5. Verbot von Qualzuchten – klare Positivliste
Qualzuchten verursachen lebenslanges Leid – Atemnot, Augenprobleme, Gelenkprobleme, Herzfehler.
Wir fordern:
- Verbot aller Qualzuchten
- Positivliste für erlaubte Tierarten
- Zucht nur mit Gesundheitsnachweis
- Registrierungspflicht für alle Züchter
- strenge Online-Kontrollen
- hohe Strafen für illegale Zucht
Weitere Gründe:
- Viele Tiere leiden ihr ganzes Leben.
- Tierarztkosten explodieren – Halter und Tierheime sind überfordert.
- Qualzuchten werden oft bewusst weitergezüchtet, obwohl Probleme bekannt sind.
6. Straßenkatzen & unkontrollierte Vermehrung
Straßenkatzen sind eines der größten ungelösten Tierschutzprobleme in Deutschland.
Wir fordern:
- bundesweite Kastrationspflicht
- Registrierungspflicht für alle Katzen
- Verbot unkontrollierten Freigangs
- finanzielle Unterstützung für Kastrationsaktionen
- Verpflichtung der Kommunen zur Bestandskontrolle
Weitere Gründe:
- Über 2 Millionen Straßenkatzen leben in Deutschland.

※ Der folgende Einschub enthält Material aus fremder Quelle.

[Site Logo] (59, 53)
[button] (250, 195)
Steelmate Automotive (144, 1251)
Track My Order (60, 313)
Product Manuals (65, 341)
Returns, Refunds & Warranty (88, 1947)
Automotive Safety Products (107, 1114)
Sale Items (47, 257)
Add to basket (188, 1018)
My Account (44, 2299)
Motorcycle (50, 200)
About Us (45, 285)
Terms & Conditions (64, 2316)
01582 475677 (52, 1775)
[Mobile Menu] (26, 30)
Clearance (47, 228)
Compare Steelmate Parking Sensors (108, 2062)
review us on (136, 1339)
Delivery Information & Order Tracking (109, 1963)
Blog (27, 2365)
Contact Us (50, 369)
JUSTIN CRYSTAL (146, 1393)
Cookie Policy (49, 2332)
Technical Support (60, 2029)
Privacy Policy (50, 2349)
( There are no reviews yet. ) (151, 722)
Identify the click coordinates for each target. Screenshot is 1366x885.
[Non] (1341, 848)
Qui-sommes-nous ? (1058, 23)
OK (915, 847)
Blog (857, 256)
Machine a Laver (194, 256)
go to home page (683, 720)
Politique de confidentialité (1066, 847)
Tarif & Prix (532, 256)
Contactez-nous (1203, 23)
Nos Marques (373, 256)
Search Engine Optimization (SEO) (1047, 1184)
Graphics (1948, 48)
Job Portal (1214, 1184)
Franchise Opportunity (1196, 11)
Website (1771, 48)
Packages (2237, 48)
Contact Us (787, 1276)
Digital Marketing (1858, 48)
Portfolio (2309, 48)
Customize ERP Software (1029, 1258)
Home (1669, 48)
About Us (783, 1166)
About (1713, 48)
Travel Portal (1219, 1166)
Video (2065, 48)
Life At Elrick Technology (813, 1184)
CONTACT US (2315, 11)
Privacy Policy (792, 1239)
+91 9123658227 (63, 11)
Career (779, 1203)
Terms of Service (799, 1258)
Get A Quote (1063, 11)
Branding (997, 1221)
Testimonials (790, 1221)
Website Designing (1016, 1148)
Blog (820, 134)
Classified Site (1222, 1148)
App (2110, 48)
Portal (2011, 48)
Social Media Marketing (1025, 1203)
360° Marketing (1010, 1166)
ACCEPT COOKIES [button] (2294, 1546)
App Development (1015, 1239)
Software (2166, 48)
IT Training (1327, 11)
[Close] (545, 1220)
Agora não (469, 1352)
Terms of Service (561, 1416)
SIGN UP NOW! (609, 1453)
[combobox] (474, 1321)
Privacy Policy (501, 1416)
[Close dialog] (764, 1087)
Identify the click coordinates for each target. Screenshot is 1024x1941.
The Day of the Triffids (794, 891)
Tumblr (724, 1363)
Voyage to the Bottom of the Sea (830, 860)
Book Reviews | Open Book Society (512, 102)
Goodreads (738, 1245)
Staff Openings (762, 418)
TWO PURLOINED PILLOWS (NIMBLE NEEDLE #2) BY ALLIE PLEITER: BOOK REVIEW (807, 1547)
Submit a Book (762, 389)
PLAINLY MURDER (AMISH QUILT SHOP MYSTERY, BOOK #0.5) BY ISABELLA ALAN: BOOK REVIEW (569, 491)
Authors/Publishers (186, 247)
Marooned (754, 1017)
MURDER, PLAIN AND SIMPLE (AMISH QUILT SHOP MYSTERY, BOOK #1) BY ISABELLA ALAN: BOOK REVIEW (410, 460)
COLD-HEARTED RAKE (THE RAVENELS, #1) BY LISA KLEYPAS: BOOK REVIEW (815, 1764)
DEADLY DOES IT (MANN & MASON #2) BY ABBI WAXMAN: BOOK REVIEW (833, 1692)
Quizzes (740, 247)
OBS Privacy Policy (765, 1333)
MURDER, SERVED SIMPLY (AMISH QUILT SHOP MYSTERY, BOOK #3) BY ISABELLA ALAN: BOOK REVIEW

- Viele leiden unter Hunger, Krankheiten, Parasiten.
- Unkastrierte Freigänger sind Hauptursache des Problems.
- Tierheime und Vereine tragen die Kosten – nicht die Kommunen.
7. Tierversuche – Ausstiegsplan und Alternativen
Deutschland gehört zu den Ländern mit den meisten Tierversuchen in Europa.
Wir fordern:
- verbindlichen Ausstiegsplan
- massive Förderung tierversuchsfreier Methoden
- Verbot besonders leidvoller Versuche
- Transparenzpflicht für Forschungseinrichtungen
- EU-weite Harmonisierung der Alternativmethoden
Weitere Gründe:
- Viele Tierversuche sind wissenschaftlich überholt.
- Ergebnisse sind oft nicht auf Menschen übertragbar.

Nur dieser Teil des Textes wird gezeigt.